# Covington ky. bank fishing!!



## nlcatfish (Mar 21, 2005)

I was finally able to get out and check the bank area along Covington Ky. Since the Mike Fink baot was moved up to Newport was hoping that area would be free of time limits for parking. I was WRONG!! There is a 2 hour daytime parking limit from the Licking all the way to the old Covington Landing area. You can park from 6 P.M. without a problem. * SO evening fishing is o.k.* I then went down to where the Water Front restaurant was located . That entry was is roped off and NO trespassing sign posted. SO access to the bank is blocked unless a person can find a way to get to the bank some how and walk along the river's edge back up along the part of the river. So ever year there seems to get harder & harder to bank fish around Cincinnati.
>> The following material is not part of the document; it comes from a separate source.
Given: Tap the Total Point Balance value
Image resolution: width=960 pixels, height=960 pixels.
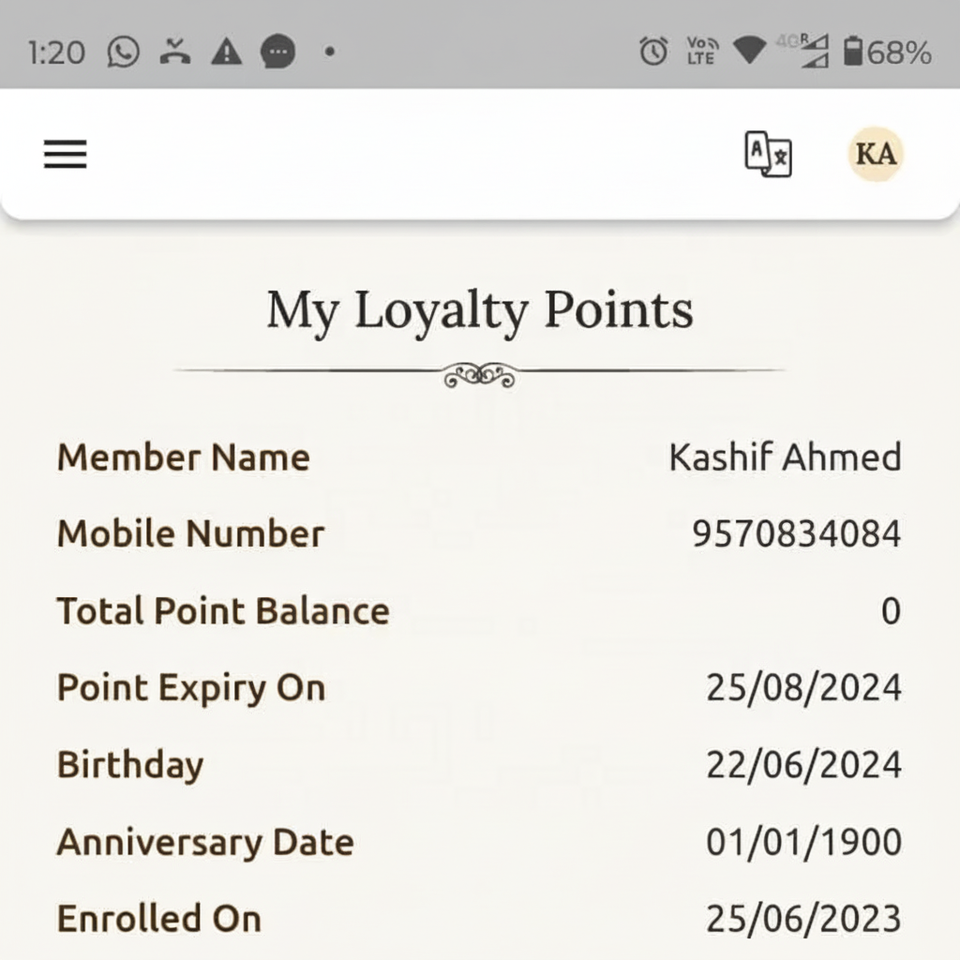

Norb


----------



## GMoney45211 (Aug 11, 2013)

Anyone know of any common spots in the cincinnati area (other than the licking confluence) Newbie here just looking for some direction.

PM me please if you got anything.

thanks:B


----------



## fishdealer04 (Aug 27, 2006)

GMoney45211 said:


> Anyone know of any common spots in the cincinnati area (other than the licking confluence) Newbie here just looking for some direction.
> 
> PM me please if you got anything.
> 
> thanks:B


PM has been sent


----------